#### Set of tasks
[A] Answer these questions from the forum thread on the exo terra hygrometer.
(i) Which brand of hygrometer and thermometer did the poster buy for the crestie tank?
(ii) Which make of instrument did the poster use to check the tank's humidity?
(iii) What happened after the poster spoke with the hygrometer's maker?
[B] Carry on the forum thread on the exo terra hygrometer from the point where it stops.

-- Begin Source text --

# exo terra analogue hygrometer Rant



## joe1981 (Dec 14, 2012)

Being new to keeping reptiles i decided to stick with a well known brand in this case exo terra for keeping an eye on humidity and temperature in my crestie tank. I purchased both the hygrometer and thermometer dial set and was a little shocked to see how inaccurate they actually are.
Luckily i work for a test and measurement company that make some of the best temperature and humidity sensors on the market. So out of curiosity i tested the humidity of my tank with a Comark RF instrument before and after misting my tank. 
The exo terra measured 45-50 and the RF instrument measure 75 after misting and the exo terra registered 40-45 with the Comark RF reading 65-70. 
The Comark unit came straight from Calibration to UKAS standards and accurate to some crazy figure. I spoke with exo terra and the unit was replaced which didn't correct the error in reading.

-- End Source text --
-- Begin Entries supplied --

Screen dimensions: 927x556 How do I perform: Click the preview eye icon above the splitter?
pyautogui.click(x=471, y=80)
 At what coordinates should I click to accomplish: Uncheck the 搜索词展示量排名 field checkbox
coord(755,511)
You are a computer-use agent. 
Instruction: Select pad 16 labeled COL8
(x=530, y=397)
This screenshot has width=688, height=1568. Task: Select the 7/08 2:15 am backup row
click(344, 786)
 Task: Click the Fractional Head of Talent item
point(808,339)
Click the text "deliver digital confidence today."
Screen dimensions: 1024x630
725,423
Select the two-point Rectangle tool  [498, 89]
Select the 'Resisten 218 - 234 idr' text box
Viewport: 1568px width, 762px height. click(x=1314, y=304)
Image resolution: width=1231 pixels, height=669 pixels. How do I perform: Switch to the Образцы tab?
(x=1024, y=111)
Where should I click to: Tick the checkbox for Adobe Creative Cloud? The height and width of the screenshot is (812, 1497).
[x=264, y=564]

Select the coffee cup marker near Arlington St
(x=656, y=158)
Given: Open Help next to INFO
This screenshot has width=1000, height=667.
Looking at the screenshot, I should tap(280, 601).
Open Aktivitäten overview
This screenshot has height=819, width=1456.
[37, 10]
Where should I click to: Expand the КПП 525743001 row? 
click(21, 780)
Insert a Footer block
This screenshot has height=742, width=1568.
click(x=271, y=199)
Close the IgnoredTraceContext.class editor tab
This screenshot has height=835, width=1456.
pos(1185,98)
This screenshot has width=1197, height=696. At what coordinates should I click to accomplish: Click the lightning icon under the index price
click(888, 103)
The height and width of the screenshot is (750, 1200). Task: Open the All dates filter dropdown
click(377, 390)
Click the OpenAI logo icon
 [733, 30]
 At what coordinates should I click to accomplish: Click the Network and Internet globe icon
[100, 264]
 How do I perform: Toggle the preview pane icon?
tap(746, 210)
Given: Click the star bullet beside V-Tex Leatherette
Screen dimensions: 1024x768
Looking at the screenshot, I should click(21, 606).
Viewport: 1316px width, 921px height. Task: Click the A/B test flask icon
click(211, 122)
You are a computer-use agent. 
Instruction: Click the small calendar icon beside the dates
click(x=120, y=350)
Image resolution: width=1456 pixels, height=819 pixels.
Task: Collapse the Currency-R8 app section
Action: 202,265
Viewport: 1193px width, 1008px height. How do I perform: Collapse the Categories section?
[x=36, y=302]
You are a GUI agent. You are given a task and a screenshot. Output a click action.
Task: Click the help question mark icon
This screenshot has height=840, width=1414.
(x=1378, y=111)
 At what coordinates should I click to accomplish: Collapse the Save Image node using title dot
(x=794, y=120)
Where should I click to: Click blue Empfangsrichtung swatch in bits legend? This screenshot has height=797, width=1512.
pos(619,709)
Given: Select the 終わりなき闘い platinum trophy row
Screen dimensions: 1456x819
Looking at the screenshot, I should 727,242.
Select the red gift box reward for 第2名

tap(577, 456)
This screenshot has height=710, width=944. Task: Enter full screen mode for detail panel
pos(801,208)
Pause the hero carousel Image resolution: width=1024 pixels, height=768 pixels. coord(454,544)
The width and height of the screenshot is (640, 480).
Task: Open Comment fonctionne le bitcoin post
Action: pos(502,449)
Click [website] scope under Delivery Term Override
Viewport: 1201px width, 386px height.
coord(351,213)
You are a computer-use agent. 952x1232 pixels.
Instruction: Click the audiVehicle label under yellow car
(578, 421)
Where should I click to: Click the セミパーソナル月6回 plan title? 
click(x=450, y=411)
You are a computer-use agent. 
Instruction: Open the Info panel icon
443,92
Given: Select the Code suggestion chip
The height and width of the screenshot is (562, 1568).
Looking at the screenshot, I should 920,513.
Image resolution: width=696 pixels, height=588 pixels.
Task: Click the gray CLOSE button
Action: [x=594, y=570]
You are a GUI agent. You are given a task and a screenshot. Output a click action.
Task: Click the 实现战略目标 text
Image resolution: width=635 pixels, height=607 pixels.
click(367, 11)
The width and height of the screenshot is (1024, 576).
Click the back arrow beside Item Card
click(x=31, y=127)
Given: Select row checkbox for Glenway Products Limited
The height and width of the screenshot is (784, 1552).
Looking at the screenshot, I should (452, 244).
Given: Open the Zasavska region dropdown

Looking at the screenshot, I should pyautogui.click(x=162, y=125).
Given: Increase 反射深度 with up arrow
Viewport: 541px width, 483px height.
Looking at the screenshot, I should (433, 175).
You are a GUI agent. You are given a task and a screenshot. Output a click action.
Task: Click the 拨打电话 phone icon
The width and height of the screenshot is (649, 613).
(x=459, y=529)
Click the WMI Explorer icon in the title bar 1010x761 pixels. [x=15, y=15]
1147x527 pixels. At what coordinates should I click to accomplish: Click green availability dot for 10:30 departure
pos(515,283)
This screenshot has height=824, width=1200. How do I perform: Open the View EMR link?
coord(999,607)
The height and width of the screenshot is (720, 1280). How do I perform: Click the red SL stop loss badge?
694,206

-- End Entries supplied --

#### Expected responses
[A]
(i) Exo terra.
(ii) A Comark RF instrument.
(iii) The unit was replaced, but the replacement didn't correct the error in reading.

[B]
I was aiming to keep humidity around 70 using the exo terra hygrometer for reading i shudder to think what it actually was.
The digital ones are much, much better but it was very dissapointing to see such a massive error in the readings but most importantly my little dudes seem to be fine and i now have the tank perfectly setup for them.

I use a Comark RF500 probes that log the temperature, humidity etc 24/7 complete overkill but atleast i know my Cresties are in a well kept setup.


----------



## JonnyFrilledDragonLawson (Oct 26, 2012)

how much are those comark ones?


----------



## LFBP-NEIL (Apr 23, 2005)

In fairness the Exo ones are usually close enough, its probably a bit unfair comparing a £2.99 stick on humidity gauge made in china to a scientific instrument costing hundreds of pounds.


----------



## joe1981 (Dec 14, 2012)

LFBP-NEIL said:


> In fairness the Exo ones are usually close enough, its probably a bit unfair comparing a £2.99 stick on humidity gauge made in china to a scientific instrument costing hundreds of pounds.


I agree I was shocked at how inaccurate they were though. The normal digital ones seem pretty good but as a new keeper it's very dissapointing.

You could look at 
Part Number N2013 (Temp/RH) total overkill unless you could grab one on eBay cheap.


----------



## powerkiter (Sep 29, 2012)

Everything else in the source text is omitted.